_THE TASK_
Print the records below once again, exactly as they were given.

···

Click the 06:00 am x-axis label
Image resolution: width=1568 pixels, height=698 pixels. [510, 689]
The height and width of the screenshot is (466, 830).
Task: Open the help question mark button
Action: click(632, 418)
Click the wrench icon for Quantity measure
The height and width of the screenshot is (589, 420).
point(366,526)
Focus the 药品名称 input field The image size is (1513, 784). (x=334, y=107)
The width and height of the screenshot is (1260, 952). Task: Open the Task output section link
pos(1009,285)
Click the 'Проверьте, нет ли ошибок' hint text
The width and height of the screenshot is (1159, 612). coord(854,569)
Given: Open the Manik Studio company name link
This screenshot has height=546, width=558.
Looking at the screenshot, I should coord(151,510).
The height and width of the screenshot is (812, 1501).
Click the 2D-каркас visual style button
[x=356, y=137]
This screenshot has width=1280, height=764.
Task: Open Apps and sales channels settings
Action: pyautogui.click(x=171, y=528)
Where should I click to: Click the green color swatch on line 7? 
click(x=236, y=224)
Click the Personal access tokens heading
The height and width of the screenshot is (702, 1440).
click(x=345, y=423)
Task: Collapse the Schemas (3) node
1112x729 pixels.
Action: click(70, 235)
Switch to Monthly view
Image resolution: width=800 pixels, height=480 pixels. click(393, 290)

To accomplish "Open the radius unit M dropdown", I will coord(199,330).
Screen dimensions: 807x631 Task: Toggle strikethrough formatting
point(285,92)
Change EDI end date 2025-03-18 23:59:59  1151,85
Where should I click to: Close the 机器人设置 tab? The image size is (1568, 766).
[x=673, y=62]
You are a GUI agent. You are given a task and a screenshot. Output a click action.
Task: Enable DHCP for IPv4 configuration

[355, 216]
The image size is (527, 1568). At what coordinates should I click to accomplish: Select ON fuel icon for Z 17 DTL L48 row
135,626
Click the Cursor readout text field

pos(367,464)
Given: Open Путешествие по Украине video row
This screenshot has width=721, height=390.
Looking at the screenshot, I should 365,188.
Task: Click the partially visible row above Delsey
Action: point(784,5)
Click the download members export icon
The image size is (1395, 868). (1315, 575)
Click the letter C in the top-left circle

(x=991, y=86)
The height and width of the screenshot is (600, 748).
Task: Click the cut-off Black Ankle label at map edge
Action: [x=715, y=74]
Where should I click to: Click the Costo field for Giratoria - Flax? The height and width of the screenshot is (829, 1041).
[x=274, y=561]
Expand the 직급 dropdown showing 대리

···

_TASK ANSWER_
Click the 06:00 am x-axis label
Image resolution: width=1568 pixels, height=698 pixels. [510, 689]
The height and width of the screenshot is (466, 830).
Task: Open the help question mark button
Action: click(632, 418)
Click the wrench icon for Quantity measure
The height and width of the screenshot is (589, 420).
point(366,526)
Focus the 药品名称 input field The image size is (1513, 784). (x=334, y=107)
The width and height of the screenshot is (1260, 952). Task: Open the Task output section link
pos(1009,285)
Click the 'Проверьте, нет ли ошибок' hint text
The width and height of the screenshot is (1159, 612). coord(854,569)
Given: Open the Manik Studio company name link
This screenshot has height=546, width=558.
Looking at the screenshot, I should coord(151,510).
The height and width of the screenshot is (812, 1501).
Click the 2D-каркас visual style button
[x=356, y=137]
This screenshot has width=1280, height=764.
Task: Open Apps and sales channels settings
Action: pyautogui.click(x=171, y=528)
Where should I click to: Click the green color swatch on line 7? 
click(x=236, y=224)
Click the Personal access tokens heading
The height and width of the screenshot is (702, 1440).
click(x=345, y=423)
Task: Collapse the Schemas (3) node
1112x729 pixels.
Action: click(70, 235)
Switch to Monthly view
Image resolution: width=800 pixels, height=480 pixels. click(393, 290)

To accomplish "Open the radius unit M dropdown", I will coord(199,330).
Screen dimensions: 807x631 Task: Toggle strikethrough formatting
point(285,92)
Change EDI end date 2025-03-18 23:59:59  1151,85
Where should I click to: Close the 机器人设置 tab? The image size is (1568, 766).
[x=673, y=62]
You are a GUI agent. You are given a task and a screenshot. Output a click action.
Task: Enable DHCP for IPv4 configuration

[355, 216]
The image size is (527, 1568). At what coordinates should I click to accomplish: Select ON fuel icon for Z 17 DTL L48 row
135,626
Click the Cursor readout text field

pos(367,464)
Given: Open Путешествие по Украине video row
This screenshot has width=721, height=390.
Looking at the screenshot, I should 365,188.
Task: Click the partially visible row above Delsey
Action: point(784,5)
Click the download members export icon
The image size is (1395, 868). (1315, 575)
Click the letter C in the top-left circle

(x=991, y=86)
The height and width of the screenshot is (600, 748).
Task: Click the cut-off Black Ankle label at map edge
Action: [x=715, y=74]
Where should I click to: Click the Costo field for Giratoria - Flax? The height and width of the screenshot is (829, 1041).
[x=274, y=561]
Expand the 직급 dropdown showing 대리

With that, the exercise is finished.